=== Assignment ===
Could you set down exactly the lines of the data below, starting at the one that holds "Given: Open 详情 for the 智能DIY plugin" and ending at the one that holds "Task: Open the Dino Bravo link", both included, and only those?

=== Provided data ===
-------

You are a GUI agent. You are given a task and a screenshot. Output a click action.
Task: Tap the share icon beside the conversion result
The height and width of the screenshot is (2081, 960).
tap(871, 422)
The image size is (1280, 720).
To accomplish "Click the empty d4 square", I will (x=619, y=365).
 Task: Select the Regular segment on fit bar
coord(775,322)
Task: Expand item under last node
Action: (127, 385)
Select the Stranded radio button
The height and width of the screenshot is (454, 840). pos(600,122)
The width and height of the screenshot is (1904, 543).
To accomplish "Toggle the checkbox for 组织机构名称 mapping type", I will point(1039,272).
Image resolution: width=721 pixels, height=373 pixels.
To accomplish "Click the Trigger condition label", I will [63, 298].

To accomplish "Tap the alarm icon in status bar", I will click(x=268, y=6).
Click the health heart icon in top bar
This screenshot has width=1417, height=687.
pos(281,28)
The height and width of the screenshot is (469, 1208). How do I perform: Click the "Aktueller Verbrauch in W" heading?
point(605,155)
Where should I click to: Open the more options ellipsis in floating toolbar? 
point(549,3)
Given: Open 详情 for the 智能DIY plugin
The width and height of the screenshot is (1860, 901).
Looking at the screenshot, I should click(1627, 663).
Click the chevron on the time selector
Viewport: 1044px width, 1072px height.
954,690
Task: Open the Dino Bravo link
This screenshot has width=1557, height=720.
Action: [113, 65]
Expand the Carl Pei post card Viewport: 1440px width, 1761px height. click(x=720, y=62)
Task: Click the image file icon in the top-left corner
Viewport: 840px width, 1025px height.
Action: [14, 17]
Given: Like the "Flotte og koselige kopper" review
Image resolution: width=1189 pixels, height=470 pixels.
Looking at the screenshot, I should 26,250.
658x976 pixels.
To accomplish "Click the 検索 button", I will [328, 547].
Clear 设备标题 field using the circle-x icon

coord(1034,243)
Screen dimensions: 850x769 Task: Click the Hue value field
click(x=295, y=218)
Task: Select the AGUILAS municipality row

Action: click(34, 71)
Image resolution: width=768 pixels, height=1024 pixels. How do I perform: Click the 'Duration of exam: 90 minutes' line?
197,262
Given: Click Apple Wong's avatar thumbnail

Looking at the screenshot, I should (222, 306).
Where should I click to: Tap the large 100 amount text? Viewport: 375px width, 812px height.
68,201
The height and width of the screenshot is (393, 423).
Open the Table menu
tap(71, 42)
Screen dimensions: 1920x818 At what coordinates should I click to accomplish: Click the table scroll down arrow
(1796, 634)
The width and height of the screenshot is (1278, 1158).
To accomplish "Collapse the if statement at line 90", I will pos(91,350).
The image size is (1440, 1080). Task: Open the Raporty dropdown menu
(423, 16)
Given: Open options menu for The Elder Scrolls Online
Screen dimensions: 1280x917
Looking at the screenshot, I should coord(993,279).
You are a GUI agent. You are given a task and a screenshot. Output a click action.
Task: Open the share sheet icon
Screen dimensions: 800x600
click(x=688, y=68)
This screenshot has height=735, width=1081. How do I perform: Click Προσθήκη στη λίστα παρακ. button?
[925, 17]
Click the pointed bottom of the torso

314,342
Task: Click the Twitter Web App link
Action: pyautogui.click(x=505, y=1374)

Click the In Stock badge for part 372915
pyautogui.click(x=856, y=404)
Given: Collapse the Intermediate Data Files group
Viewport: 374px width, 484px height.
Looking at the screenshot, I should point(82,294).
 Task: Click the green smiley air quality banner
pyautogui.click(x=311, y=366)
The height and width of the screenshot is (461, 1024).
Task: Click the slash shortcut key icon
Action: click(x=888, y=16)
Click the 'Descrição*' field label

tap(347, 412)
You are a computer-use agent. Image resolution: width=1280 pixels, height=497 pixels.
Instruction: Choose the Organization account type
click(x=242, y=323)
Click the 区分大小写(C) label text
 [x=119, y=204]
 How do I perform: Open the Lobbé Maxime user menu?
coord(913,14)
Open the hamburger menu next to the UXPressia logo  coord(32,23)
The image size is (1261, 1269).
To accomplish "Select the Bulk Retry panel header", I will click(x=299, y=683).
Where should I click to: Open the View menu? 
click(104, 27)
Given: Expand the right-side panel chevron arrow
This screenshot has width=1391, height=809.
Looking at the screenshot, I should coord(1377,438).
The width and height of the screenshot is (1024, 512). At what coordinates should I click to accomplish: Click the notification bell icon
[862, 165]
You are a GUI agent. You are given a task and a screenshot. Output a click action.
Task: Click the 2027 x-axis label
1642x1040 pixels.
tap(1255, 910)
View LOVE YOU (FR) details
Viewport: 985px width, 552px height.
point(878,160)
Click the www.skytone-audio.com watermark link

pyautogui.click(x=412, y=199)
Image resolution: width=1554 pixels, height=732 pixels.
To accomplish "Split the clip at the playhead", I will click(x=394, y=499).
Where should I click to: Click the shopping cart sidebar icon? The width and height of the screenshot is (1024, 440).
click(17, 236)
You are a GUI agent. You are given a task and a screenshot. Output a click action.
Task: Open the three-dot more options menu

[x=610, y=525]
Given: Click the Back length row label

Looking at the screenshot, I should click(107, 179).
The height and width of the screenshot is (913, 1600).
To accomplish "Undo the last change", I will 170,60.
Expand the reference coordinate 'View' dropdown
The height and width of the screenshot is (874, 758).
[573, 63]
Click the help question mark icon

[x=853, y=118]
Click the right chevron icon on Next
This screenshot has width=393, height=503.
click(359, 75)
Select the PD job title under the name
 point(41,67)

-------

=== Solved exercise ===
Given: Open 详情 for the 智能DIY plugin
The width and height of the screenshot is (1860, 901).
Looking at the screenshot, I should click(1627, 663).
Click the chevron on the time selector
Viewport: 1044px width, 1072px height.
954,690
Task: Open the Dino Bravo link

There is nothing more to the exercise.